英国で愛された45年間の履歴と波乱のオークション結果
昨2025年末のボナムズ「The Bond Street Sale:Important Collectors’ Motor Cars and Automobilia」オークションに出品されたランボルギーニ ハラマSは、マニュアルトランスミッション+左ハンドル仕様車。1973年にサンタ・アガータ・ボロニェーゼ工場から送り出され、1980年5月に、5万7000キロを走行した段階で、今回のオークション出品者でもある現オーナーの手元にやってきた。
それ以前の所有者として記録されているのは、英国の石油・潤滑油製造会社の「バーマ・カストロール」社。そののち、英国チェシャー州ナッツフォードのディーラー「ニック・シュリグリー=ファイグル」を介して6600ポンドで現オーナーの手にわたり、当時は「UCA 291V」のナンバープレートで登録されていた。
1980年代初頭にボディ色替えのための再塗装、ボディの軽微なリペア、インテリアの張り替え、新品カーペットへの施工が行われ、これらの作業に約6000ポンドが費やされたのち、1982年に「VF 25」というイギリスでは稀少性が高く価値のある、短いアルファベットと数字で組みあわされた特別公布ナンバープレートとともに登録された。
翌1983年、現オーナーは英国の航空機メーカー「BAC(British Aircraft Corporation)」勤務のため滞在していたサウジアラビアから帰国し、英国に永住権を取得。以降の定期メンテナンスはランカシャー州ライザムの「フェルディーズ・ガレージ」に委託され、1985年から2019年までの34年に渡る詳細な作業書が保管されている。
2005年には、走行距離6万7000kmの段階でクラッチアッセンブリーを新品へと交換。また直近の請求書は、2022年に同じくライザムの「モダン・クラシックス」社による新品タイヤとホイール修復(2600ポンド)に支払われたとある。現時点における最後の車検は2018年、走行距離6万8800km時に実施され、ボナムズ・オークション社の公式オークションカタログ作成時の走行距離は、6万9016kmと申告されていた。
さらに、オリジナルのセールスパンフレットや英国内での登録履歴を記した「V5C証明書」、1979年当時の走行距離計表示5万5000キロを記録したものも含む、多数の古いMoT車検証明書もドキュメントファイル内に保管されているとのこと。ただし、先述した特別登録された短いナンバープレート「VF 25」は、その稀少性から別売(!)との由であった。

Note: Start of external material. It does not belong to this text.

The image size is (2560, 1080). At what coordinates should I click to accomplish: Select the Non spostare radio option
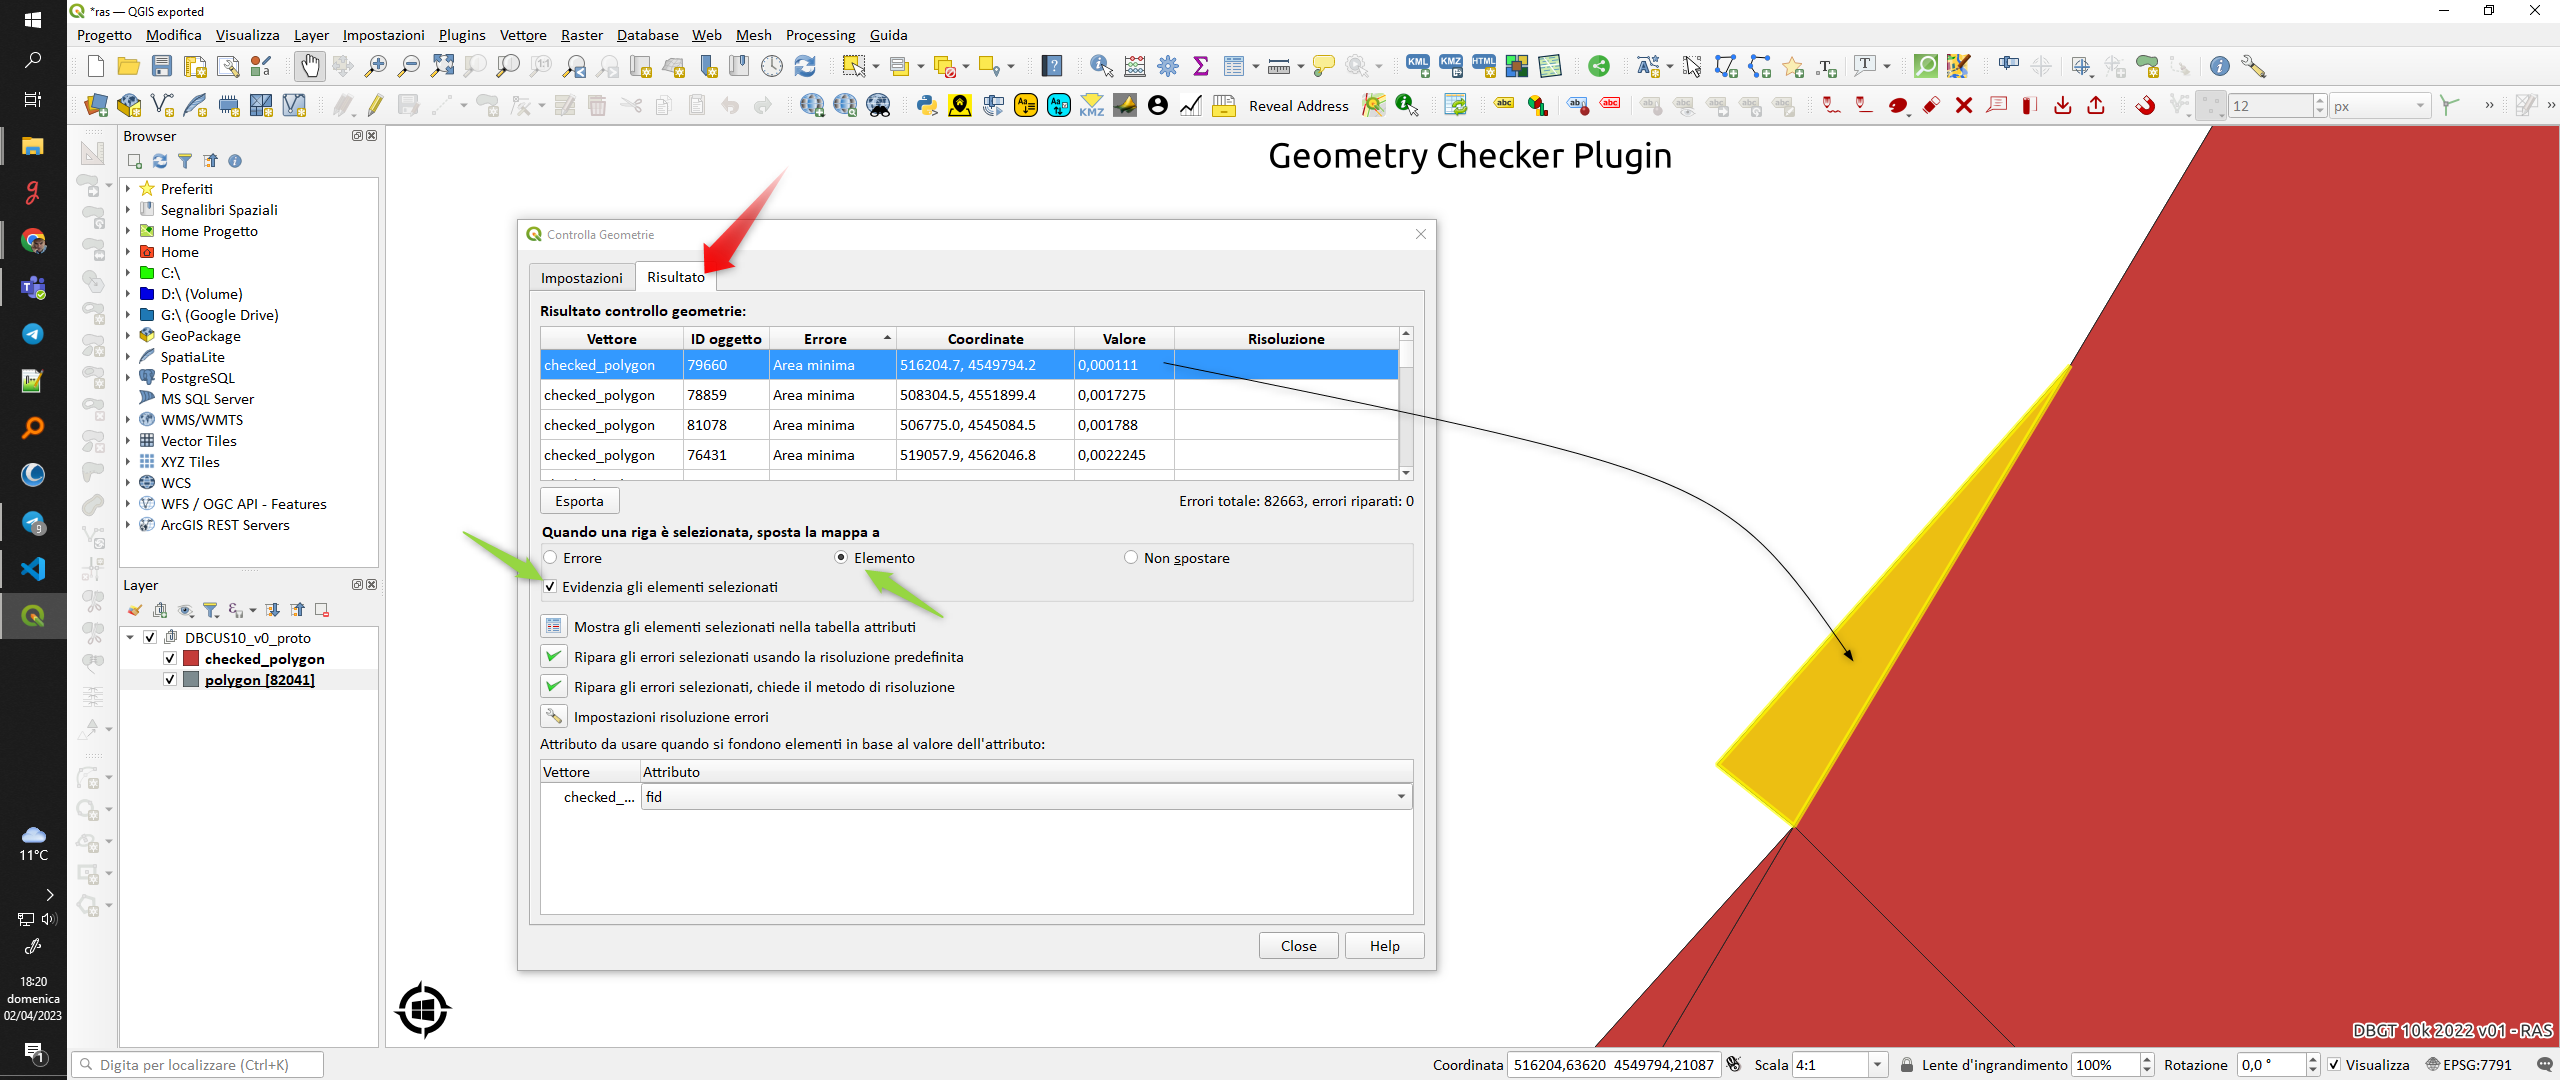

ボナムズ社では、今回の出品にあたって9万ポンド~12万ポンド(邦貨換算約1908万円〜2544万円)という、現在の市場におけるハラマの評価を熟慮したと思われるエスティメート(推定落札価格)を設定した。ところが2025年12月11日、同社がロンドン市内ニュー・ボンドストリートに構える「ボナムズ・ショーケース」で行われた競売では、エスティメート下限を大きく割り込む7万8200ポンド、現在のレートで日本円に換算すれば約1650万円という、売り手にとってはいささか残念、落札者にとってはリーズナブルと言えるハンマープライスで落札に至ったのだ。この値付け、貴方ならどう思っただろうか。